#### TASK DIRECTIONS
Turn everything in the data from the line containing "is (1644, 997)." down to the line containing "video-title: 测试 is", both included, into a numbered list with any blank lines omitted.

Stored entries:
╭──

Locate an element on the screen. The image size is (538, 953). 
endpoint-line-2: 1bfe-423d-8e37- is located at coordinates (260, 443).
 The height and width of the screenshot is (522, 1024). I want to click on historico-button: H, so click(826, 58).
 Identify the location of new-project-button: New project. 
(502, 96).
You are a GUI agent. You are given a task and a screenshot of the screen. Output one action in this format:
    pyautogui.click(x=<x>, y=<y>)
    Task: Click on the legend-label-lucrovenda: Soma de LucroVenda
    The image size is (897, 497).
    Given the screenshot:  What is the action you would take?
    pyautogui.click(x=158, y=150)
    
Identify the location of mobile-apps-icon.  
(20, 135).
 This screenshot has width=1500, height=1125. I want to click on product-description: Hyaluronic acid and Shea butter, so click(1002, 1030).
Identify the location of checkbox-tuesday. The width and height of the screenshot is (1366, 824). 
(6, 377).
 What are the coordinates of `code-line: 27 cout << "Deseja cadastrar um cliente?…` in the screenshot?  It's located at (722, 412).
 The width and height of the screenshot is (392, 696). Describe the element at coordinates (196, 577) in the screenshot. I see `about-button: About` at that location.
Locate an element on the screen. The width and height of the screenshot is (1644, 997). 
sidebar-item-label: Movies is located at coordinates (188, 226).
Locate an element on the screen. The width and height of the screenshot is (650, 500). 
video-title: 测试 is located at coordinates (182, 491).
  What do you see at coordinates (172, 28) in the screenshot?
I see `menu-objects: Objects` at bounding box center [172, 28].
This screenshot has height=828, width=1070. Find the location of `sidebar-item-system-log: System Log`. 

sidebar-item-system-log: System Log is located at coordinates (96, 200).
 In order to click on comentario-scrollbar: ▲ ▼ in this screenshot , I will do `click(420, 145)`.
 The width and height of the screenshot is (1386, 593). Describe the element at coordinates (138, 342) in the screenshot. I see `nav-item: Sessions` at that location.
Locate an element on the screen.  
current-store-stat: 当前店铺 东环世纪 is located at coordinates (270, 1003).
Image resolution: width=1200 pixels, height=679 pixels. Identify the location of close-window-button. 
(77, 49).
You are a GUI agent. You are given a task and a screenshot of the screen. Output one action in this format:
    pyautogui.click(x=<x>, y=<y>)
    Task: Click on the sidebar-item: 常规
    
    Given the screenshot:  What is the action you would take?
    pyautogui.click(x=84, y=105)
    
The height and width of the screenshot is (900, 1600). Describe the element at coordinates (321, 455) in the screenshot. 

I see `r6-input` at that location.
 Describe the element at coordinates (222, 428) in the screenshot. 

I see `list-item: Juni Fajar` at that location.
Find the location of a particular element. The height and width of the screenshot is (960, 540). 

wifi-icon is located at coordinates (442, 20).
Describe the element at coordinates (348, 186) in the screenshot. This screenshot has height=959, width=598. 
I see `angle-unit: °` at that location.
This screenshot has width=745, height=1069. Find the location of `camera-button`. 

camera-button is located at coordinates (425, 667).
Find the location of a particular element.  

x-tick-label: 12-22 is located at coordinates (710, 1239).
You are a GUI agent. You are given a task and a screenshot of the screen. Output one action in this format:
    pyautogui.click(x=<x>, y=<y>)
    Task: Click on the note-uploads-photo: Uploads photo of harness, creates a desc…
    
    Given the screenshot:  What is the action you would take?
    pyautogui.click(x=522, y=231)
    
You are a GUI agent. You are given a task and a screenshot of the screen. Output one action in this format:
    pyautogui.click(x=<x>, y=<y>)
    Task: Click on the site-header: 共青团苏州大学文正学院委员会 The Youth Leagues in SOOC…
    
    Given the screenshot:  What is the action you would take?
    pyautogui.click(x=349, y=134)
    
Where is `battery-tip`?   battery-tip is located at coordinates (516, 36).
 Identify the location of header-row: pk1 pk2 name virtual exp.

╰──

#### EXERCISE RESPONSE
1. Locate an element on the screen. The width and height of the screenshot is (1644, 997). 
2. sidebar-item-label: Movies is located at coordinates (188, 226).
3. Locate an element on the screen. The width and height of the screenshot is (650, 500). 
4. video-title: 测试 is located at coordinates (182, 491).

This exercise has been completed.